- Task to complete:
Go through the entries below and print, exactly, the lines starting at the one with "[Facebook72] (502, 2040)" and ending at the one with "Netwerk Vroege Psychose (469, 1970)", keeping both ends and no others.

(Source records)

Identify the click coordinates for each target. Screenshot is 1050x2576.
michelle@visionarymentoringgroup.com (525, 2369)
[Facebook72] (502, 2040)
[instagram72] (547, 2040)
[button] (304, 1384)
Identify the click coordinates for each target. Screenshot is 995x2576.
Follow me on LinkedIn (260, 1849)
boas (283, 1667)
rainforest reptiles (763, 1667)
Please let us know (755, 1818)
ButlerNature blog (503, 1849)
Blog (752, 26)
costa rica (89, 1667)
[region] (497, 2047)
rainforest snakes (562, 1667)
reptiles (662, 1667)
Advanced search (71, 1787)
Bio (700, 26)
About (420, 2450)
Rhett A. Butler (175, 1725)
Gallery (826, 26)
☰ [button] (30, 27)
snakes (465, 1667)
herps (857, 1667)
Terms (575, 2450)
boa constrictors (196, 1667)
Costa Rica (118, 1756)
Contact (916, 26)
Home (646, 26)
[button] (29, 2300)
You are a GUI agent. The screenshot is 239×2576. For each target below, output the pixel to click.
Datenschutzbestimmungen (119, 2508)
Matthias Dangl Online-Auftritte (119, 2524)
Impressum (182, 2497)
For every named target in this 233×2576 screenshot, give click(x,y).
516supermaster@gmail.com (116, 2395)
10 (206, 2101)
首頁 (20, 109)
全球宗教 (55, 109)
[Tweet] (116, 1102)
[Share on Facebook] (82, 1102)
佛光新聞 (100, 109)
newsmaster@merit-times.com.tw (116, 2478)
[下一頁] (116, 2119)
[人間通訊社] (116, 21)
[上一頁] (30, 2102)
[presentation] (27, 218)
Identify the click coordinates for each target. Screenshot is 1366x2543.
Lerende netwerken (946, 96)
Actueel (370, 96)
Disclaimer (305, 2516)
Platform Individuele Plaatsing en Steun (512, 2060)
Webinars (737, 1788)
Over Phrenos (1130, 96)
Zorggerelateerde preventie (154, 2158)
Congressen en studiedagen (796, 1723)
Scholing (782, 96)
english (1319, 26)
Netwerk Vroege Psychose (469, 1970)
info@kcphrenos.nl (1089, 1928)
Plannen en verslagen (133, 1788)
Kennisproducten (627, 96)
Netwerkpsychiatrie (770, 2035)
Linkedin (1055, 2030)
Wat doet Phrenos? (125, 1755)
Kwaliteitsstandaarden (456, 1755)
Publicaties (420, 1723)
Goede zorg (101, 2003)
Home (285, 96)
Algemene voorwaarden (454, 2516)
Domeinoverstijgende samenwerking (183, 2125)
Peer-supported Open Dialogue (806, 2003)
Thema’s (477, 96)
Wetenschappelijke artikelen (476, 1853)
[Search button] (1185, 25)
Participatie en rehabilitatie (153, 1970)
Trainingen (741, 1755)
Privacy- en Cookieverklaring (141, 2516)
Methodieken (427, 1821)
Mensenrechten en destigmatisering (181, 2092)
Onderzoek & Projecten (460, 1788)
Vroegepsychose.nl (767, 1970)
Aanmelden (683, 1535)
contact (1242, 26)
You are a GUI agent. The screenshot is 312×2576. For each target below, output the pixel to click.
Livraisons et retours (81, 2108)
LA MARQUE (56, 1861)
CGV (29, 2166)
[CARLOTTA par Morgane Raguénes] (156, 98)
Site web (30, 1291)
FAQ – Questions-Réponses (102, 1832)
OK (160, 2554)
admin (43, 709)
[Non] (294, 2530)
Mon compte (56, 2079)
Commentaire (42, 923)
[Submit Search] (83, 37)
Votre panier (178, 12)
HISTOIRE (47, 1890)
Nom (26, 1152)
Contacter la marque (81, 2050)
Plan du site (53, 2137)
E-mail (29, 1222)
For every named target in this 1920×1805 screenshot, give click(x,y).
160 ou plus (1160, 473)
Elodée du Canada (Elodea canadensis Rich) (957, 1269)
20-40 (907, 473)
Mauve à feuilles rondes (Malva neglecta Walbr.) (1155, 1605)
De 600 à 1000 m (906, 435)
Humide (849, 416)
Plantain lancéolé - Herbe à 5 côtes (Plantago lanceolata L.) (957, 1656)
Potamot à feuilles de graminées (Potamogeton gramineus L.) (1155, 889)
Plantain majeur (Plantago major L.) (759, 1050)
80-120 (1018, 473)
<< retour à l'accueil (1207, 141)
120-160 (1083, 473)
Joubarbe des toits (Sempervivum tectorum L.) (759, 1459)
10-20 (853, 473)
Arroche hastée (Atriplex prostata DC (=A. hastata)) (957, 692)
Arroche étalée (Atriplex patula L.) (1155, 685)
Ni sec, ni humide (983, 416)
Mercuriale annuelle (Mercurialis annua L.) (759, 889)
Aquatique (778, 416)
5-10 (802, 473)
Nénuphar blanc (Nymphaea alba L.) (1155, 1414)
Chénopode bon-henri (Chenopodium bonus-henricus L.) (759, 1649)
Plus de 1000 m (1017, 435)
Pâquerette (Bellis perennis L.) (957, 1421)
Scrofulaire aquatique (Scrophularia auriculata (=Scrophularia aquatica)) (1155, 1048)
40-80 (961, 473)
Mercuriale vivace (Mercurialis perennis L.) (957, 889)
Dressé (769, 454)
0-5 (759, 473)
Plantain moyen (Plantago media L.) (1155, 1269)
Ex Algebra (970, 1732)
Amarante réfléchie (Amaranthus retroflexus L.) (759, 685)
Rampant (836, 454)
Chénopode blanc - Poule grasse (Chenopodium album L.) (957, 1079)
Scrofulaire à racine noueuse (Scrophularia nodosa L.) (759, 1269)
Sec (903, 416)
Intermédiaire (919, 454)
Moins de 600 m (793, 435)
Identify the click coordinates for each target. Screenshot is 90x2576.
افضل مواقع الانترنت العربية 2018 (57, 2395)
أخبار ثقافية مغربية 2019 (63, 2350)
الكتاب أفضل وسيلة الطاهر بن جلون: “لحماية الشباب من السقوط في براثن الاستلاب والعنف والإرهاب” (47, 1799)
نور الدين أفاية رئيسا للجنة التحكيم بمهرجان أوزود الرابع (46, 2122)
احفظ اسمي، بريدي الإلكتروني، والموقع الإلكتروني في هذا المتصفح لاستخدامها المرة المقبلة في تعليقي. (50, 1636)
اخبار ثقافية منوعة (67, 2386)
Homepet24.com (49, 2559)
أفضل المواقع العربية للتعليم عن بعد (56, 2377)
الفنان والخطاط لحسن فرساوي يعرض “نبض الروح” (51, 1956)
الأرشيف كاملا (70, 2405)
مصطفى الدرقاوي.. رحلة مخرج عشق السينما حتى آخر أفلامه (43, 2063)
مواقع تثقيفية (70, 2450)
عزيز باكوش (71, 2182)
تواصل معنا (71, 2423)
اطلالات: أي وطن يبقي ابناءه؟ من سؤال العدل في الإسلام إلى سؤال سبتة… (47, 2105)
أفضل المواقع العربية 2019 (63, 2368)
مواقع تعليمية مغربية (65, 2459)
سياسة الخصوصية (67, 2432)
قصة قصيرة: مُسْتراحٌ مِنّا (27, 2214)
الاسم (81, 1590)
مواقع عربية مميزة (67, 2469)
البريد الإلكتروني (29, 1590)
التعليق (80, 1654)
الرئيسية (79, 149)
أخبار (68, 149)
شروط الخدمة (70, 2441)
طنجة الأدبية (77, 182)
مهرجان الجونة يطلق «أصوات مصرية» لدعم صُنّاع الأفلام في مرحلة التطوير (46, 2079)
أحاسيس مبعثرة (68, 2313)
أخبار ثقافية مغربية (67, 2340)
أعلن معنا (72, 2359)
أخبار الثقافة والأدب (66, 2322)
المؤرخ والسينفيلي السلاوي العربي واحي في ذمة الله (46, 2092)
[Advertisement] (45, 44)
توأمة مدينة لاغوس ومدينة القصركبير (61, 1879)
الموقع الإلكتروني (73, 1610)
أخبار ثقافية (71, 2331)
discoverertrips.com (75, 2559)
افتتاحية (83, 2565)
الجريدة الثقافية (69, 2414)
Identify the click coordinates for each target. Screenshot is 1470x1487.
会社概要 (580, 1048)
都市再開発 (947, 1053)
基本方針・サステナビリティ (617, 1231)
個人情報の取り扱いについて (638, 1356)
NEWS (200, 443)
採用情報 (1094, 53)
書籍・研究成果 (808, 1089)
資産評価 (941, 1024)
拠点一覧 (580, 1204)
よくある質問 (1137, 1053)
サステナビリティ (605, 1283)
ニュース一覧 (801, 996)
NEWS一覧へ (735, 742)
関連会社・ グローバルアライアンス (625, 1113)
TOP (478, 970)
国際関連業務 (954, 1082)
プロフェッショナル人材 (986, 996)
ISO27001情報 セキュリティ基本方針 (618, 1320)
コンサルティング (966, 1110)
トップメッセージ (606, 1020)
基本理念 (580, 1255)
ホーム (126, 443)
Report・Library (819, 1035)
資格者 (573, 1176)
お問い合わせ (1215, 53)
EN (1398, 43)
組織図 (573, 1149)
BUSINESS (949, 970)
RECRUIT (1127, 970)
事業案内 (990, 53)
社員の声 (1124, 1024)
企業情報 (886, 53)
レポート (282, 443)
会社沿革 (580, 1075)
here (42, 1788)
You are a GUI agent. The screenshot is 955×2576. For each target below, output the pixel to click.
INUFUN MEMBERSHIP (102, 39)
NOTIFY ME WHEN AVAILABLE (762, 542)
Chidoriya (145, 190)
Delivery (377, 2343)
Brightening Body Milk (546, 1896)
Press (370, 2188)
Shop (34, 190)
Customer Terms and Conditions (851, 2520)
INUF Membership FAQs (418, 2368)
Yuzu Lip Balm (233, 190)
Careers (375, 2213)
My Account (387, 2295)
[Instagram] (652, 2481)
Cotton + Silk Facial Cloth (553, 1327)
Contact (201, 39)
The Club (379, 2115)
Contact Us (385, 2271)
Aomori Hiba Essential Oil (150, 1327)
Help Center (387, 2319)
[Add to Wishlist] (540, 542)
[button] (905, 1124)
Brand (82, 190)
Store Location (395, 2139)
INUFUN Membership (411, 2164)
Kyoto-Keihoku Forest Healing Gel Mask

- Solution to the exercise:
[Facebook72] (502, 2040)
[instagram72] (547, 2040)
[button] (304, 1384)
Identify the click coordinates for each target. Screenshot is 995x2576.
Follow me on LinkedIn (260, 1849)
boas (283, 1667)
rainforest reptiles (763, 1667)
Please let us know (755, 1818)
ButlerNature blog (503, 1849)
Blog (752, 26)
costa rica (89, 1667)
[region] (497, 2047)
rainforest snakes (562, 1667)
reptiles (662, 1667)
Advanced search (71, 1787)
Bio (700, 26)
About (420, 2450)
Rhett A. Butler (175, 1725)
Gallery (826, 26)
☰ [button] (30, 27)
snakes (465, 1667)
herps (857, 1667)
Terms (575, 2450)
boa constrictors (196, 1667)
Costa Rica (118, 1756)
Contact (916, 26)
Home (646, 26)
[button] (29, 2300)
You are a GUI agent. The screenshot is 239×2576. For each target below, output the pixel to click.
Datenschutzbestimmungen (119, 2508)
Matthias Dangl Online-Auftritte (119, 2524)
Impressum (182, 2497)
For every named target in this 233×2576 screenshot, give click(x,y).
516supermaster@gmail.com (116, 2395)
10 (206, 2101)
首頁 (20, 109)
全球宗教 (55, 109)
[Tweet] (116, 1102)
[Share on Facebook] (82, 1102)
佛光新聞 (100, 109)
newsmaster@merit-times.com.tw (116, 2478)
[下一頁] (116, 2119)
[人間通訊社] (116, 21)
[上一頁] (30, 2102)
[presentation] (27, 218)
Identify the click coordinates for each target. Screenshot is 1366x2543.
Lerende netwerken (946, 96)
Actueel (370, 96)
Disclaimer (305, 2516)
Platform Individuele Plaatsing en Steun (512, 2060)
Webinars (737, 1788)
Over Phrenos (1130, 96)
Zorggerelateerde preventie (154, 2158)
Congressen en studiedagen (796, 1723)
Scholing (782, 96)
english (1319, 26)
Netwerk Vroege Psychose (469, 1970)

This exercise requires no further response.